BEGIN DATA

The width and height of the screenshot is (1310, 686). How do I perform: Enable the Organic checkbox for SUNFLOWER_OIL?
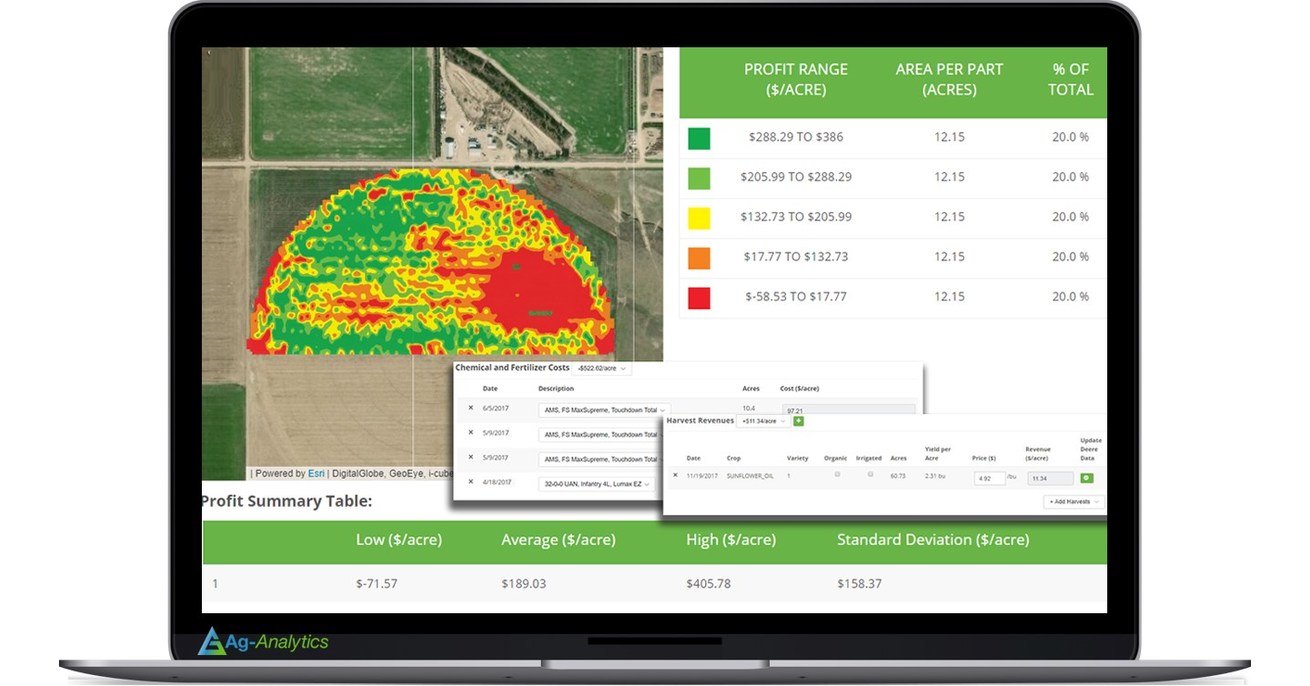click(836, 474)
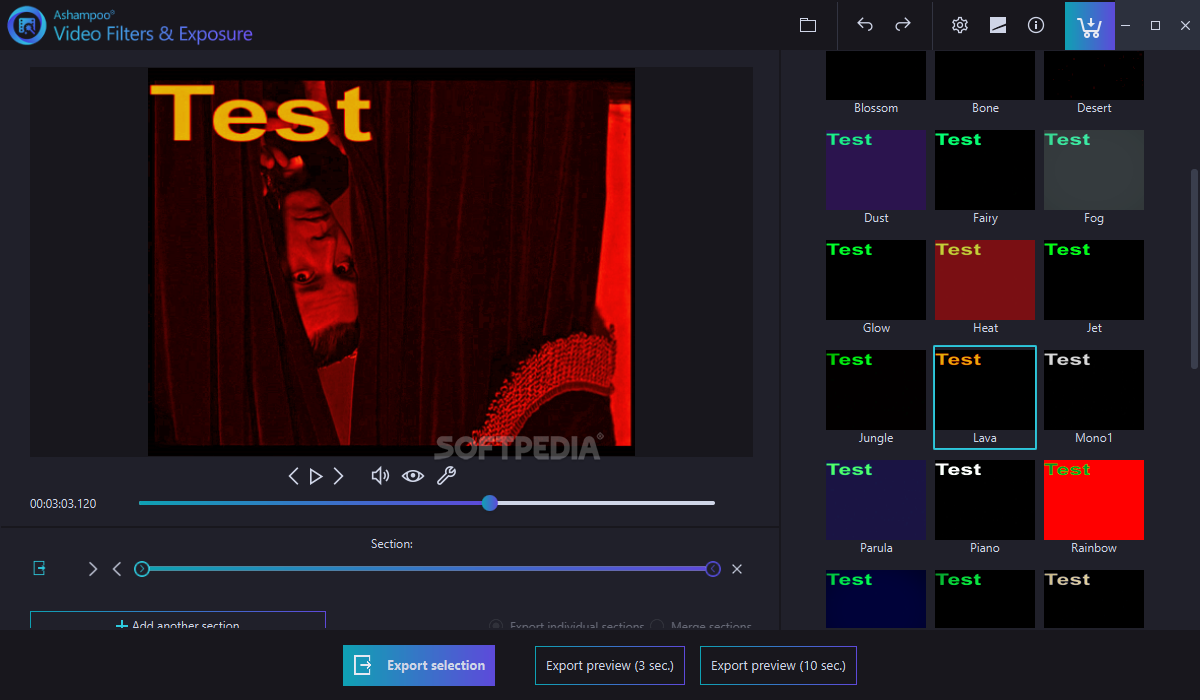Open the info/about dialog
The image size is (1200, 700).
(x=1036, y=25)
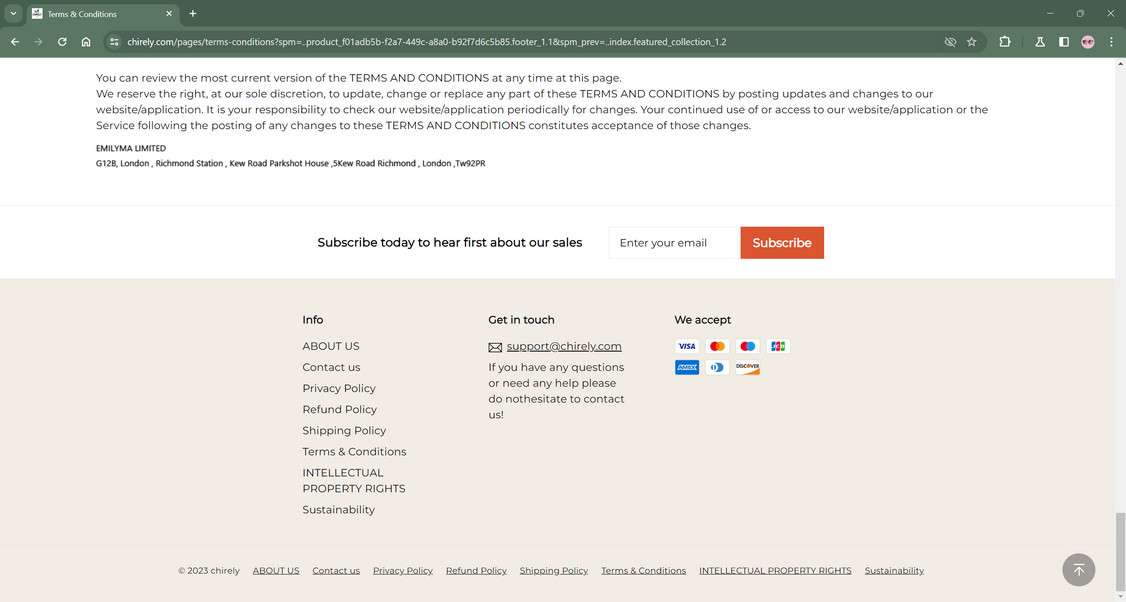
Task: Open a new browser tab
Action: [193, 14]
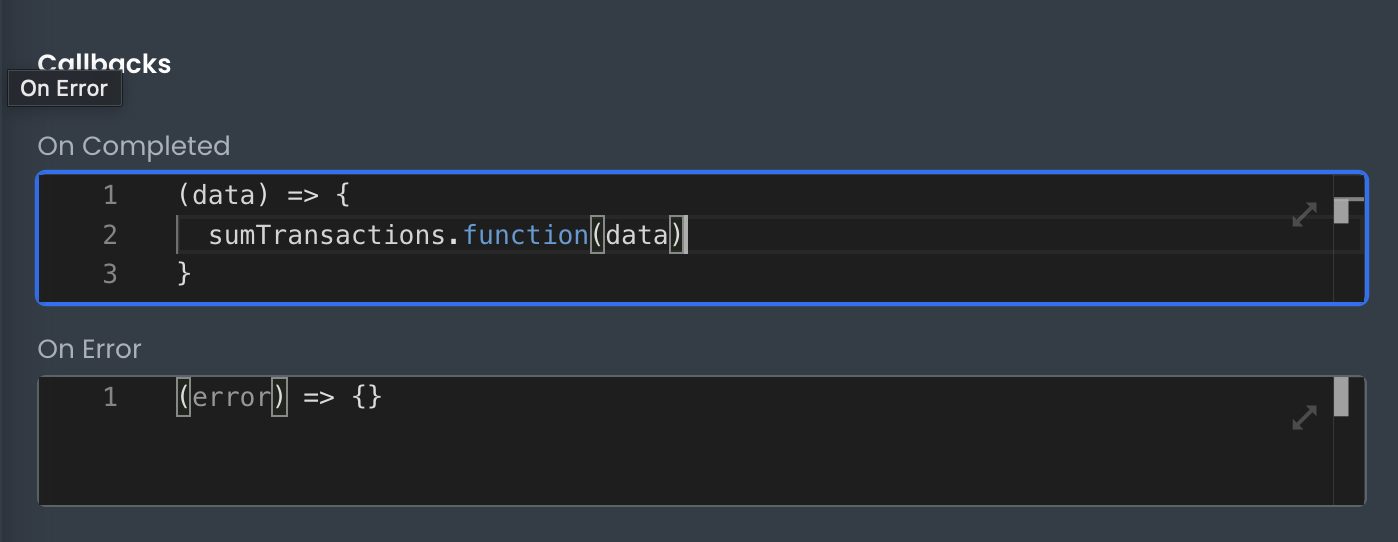Click the On Error tooltip
1398x542 pixels.
point(64,88)
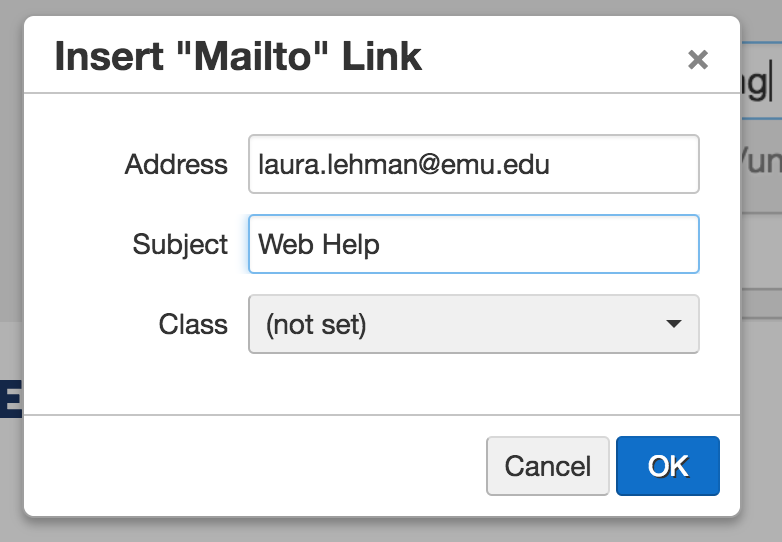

END DATA

EXERCISE AIM: Retype the data exactly; images stay out.

TASK OUTPUT:
The width and height of the screenshot is (1310, 686). How do I perform: Enable the Organic checkbox for SUNFLOWER_OIL?
click(836, 474)
Open the info/about dialog
The image size is (1200, 700).
(x=1036, y=25)
Task: Open a new browser tab
Action: [193, 14]
Click the On Error tooltip
1398x542 pixels.
point(64,88)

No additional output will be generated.